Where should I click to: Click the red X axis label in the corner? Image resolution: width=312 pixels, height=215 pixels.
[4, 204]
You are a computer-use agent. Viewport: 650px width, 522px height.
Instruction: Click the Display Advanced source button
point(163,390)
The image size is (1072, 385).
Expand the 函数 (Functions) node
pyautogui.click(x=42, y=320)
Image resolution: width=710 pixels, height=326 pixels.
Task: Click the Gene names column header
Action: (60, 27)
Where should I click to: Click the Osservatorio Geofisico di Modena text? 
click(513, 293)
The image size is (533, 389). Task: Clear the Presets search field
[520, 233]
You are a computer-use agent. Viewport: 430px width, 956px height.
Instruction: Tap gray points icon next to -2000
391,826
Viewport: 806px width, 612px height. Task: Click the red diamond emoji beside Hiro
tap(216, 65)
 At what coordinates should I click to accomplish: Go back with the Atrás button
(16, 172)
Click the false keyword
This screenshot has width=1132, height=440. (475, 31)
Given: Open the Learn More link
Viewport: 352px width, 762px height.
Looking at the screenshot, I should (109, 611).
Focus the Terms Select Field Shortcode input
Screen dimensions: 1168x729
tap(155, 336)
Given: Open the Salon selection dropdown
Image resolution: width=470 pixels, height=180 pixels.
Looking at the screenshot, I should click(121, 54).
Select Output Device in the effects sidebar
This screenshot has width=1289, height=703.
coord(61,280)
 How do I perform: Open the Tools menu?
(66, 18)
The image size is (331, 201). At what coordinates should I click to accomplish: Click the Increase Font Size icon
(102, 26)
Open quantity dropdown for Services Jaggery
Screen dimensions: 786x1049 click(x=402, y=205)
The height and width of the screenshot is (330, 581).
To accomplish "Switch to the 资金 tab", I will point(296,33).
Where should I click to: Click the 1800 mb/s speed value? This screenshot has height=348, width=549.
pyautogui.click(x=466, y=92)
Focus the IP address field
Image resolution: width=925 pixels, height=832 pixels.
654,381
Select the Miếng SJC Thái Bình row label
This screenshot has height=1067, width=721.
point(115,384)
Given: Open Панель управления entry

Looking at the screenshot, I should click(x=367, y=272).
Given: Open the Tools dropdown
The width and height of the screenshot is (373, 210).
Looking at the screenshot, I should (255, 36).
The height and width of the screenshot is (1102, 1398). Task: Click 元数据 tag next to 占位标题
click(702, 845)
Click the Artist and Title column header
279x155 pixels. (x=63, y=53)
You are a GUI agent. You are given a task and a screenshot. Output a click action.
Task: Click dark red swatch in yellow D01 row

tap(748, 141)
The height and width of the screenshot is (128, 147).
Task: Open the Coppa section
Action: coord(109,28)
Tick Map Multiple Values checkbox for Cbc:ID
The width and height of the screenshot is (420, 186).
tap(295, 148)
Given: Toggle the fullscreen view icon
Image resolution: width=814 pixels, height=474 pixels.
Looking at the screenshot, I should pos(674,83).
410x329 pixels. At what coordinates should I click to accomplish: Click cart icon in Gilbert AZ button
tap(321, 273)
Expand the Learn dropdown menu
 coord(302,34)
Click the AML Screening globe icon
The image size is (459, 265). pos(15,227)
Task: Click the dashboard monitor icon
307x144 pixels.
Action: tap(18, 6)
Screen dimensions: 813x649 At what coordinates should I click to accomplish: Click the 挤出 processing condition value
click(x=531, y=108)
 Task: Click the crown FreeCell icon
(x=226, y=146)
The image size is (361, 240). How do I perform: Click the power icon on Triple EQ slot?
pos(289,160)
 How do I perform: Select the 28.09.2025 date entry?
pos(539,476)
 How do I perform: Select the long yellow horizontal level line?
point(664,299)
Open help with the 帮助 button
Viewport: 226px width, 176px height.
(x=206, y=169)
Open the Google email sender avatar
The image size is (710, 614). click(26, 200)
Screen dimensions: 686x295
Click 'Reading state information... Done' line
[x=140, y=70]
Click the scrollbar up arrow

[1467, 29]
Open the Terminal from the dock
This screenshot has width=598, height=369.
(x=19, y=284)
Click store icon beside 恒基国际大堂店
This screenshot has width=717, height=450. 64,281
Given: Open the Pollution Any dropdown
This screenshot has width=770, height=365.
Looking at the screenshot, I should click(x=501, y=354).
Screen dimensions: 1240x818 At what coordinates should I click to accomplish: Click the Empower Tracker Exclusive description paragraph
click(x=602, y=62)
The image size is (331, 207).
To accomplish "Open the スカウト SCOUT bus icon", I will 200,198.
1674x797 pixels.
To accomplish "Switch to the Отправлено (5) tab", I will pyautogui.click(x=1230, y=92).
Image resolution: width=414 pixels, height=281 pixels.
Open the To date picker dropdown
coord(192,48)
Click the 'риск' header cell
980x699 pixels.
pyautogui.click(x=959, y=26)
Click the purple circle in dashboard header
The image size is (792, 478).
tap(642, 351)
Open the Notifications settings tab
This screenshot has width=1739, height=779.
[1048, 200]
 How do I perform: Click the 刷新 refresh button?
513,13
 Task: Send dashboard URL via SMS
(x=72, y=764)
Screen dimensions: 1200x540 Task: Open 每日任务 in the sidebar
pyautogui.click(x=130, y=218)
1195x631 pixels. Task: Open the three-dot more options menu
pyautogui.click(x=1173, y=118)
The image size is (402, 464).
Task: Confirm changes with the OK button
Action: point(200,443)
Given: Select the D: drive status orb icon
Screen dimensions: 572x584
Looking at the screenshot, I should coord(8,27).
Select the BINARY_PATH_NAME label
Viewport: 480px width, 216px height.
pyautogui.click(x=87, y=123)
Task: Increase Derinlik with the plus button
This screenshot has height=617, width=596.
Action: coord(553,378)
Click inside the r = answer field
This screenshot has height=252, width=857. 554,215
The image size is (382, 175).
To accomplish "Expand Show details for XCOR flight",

--- --- ---

Task to complete: Say how many lines in the records contain the word "computer". Nothing but the number is required.

Solution to this task: 2